You might be asking, what is Bánh Căn? Bánh Căn is a popular street food in Vietnam, made of rice flour and various toppings, usually shrimp, squid, eggs, or pork, and baked using a stone oven inside molds. (shown below)

You don’t really need to buy (or make) these stone furnaces/ovens to make Bánh Căn, but I would definitely recommend it if you want to get the best taste and texture. It’s kind of like having a takoyaki pan, except a little more extreme, but similar in that you rarely use it and you have it for the “just in case”. Substitute it with something with a small circular mold if you don’t want to go the extra mile (you wuss).
ex: pan
Ingredients!
- Preparing the Batter
- Soak rice in water for around 8 hours or longer, then take cooked rice and half of the soaked rice amount in water and blend it all together.
- Toppings
- shrimp, squid, beaten eggs, or slices of pork, go wild with it, anything that you think would fit and taste good.
- Sauce
- There are various sauces that can be used to dip your crunchy, soft, and savory disc in but I’ll be teaching you a basic Nuoc Cham (translates to dipping liquid) that is available at every street food vendor selling Bánh Căn:
- fish sauce
- lime juice
- sugar
- water
- chili peppers
- Everyone has their own measurements and proportions to making their Nuoc Cham, so just mess around with it until you get something that adds a heck ton of dimensions to your basically unseasoned rice pancake.
- Scallion Oil
- Just take a neutral oil like canola or vegetable and barely heat it in a pan, and add chopped green onions and then let it cool.
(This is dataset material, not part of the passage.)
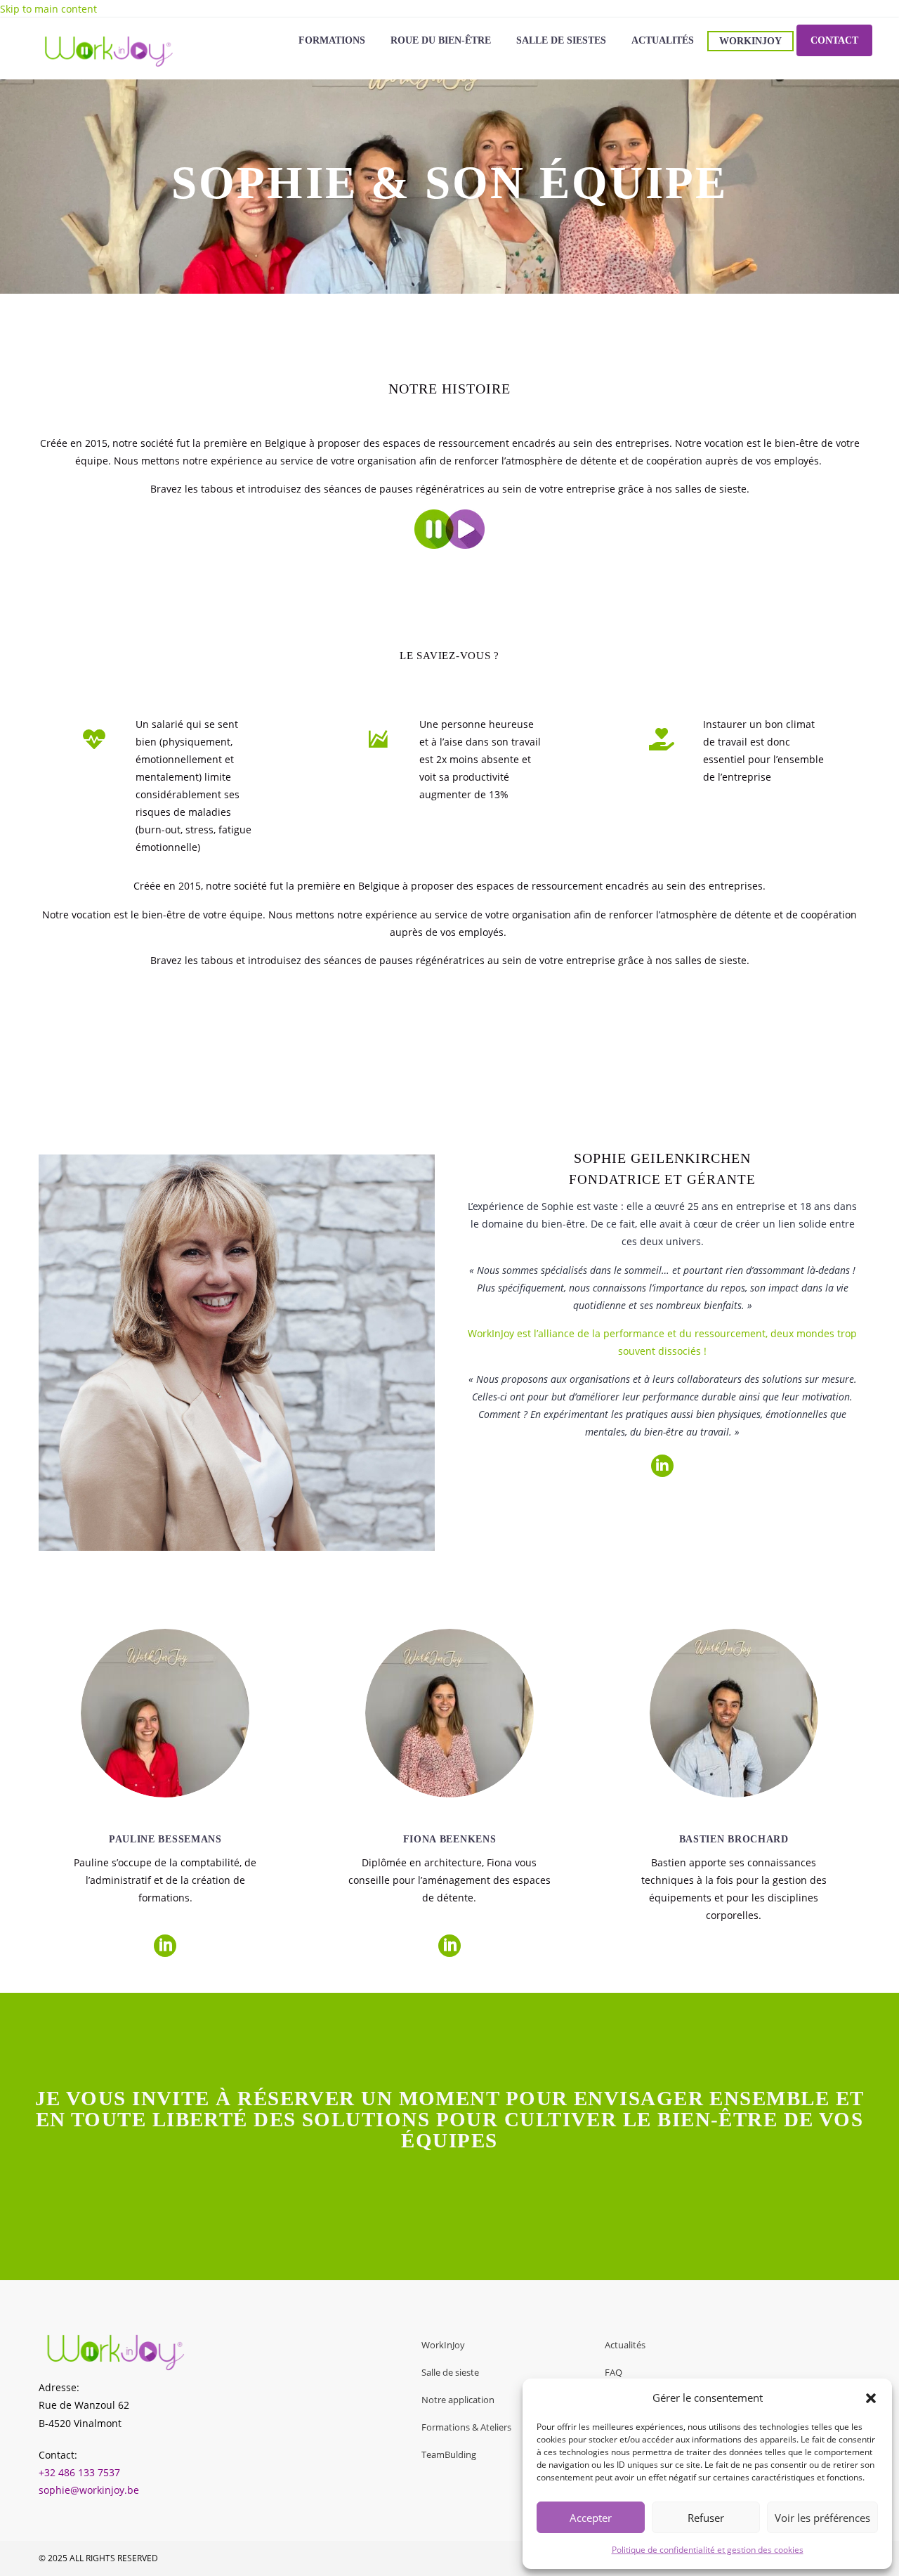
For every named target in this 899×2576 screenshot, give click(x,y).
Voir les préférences (822, 2518)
Bam! Easy. We will be garnishing with this after they are done cooking.
Steps!
- Preheat your cooking vessel until its really hot
- Pour your batter in and cover and let it cook until the outside is cooked, but the inside is still liquidy
- Add your topping, then cover and let cook fully.
- Scrap that bad boy out, garnish with some scallion oil, let cool and eat! (Dipping sauce mandatory)
My family is from Phan Rang, a city that is the capital of the Ninh Thuận Province in Vietnam. I went to go visit over the summer, where I went to a lot of historic sites, beaches, and tourist spots. But what I found most memorable of my trip were the local restaurants and very busy streets filled with motorcycles that make it hard to cross the streets as a New Yorker where there are crosswalks and traffic lights on every block. Something that I will never forget is eating at the restaurant where my Grandpa had eaten everyday. Waking up early to get there before they sold out, motorcycling past the beaches and buildings that are still in-progress of being built, and the wind on my face that makes the 90 degrees Fahrenheit weather manageable, and ordering 4 different types of Bánh Căn, the only thing that they sell there. No tourists in sight, and just a few people that share the same sentiment as my grandpa, that this is the best place to get Bánh Căn.